▸ DIRECTIONS FOR THIS TASK: Which lines of the listing below contain the word "screenshot"? Return each of them in full.
-- START --
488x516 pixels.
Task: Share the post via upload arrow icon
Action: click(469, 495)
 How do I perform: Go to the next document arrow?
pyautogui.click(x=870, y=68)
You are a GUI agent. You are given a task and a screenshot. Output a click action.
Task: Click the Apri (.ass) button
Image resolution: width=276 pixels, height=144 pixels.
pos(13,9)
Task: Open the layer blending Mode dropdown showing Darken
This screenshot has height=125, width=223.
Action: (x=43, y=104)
-- END --
-- START --
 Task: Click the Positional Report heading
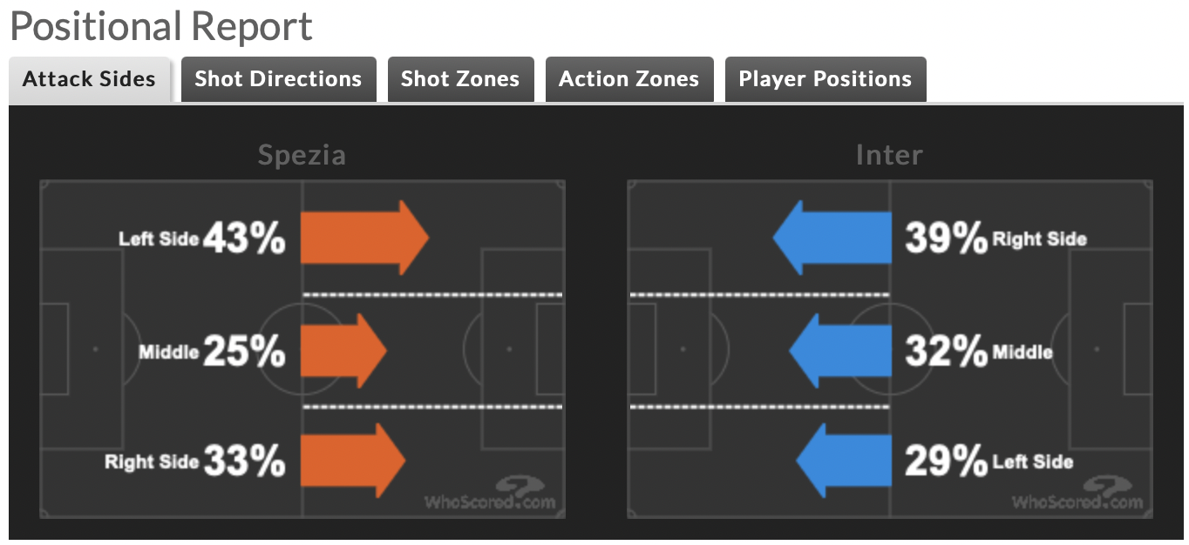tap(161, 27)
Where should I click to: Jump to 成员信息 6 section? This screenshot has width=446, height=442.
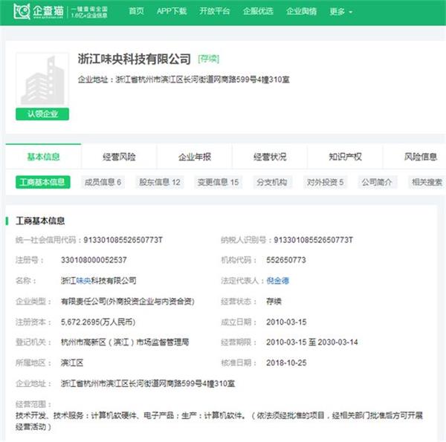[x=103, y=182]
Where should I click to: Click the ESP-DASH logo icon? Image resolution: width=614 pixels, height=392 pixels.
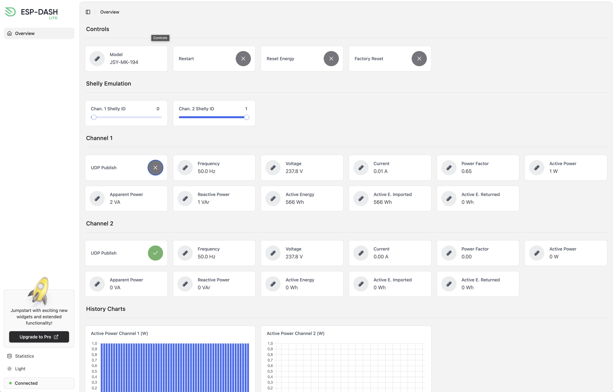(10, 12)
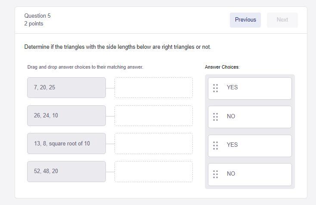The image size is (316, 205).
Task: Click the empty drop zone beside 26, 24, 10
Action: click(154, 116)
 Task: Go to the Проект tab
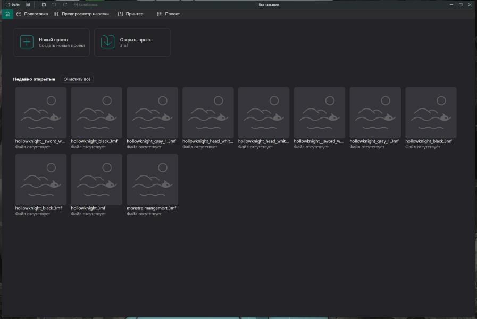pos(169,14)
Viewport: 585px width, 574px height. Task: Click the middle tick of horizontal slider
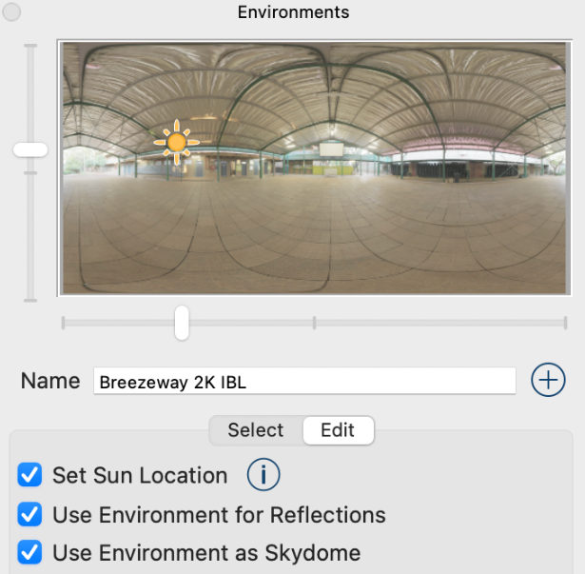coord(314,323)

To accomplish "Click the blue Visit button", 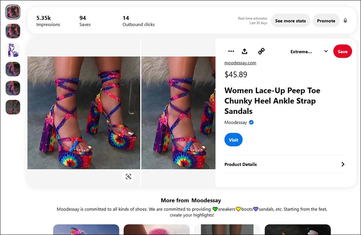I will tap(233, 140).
-- END --
▸ WRITTEN SOLUTION:
You are a GUI agent. You are given a task and a screenshot. Output a click action.
This screenshot has height=125, width=223.
Where should I click to: Jump to 成员信息 6 section? This screenshot has width=446, height=442.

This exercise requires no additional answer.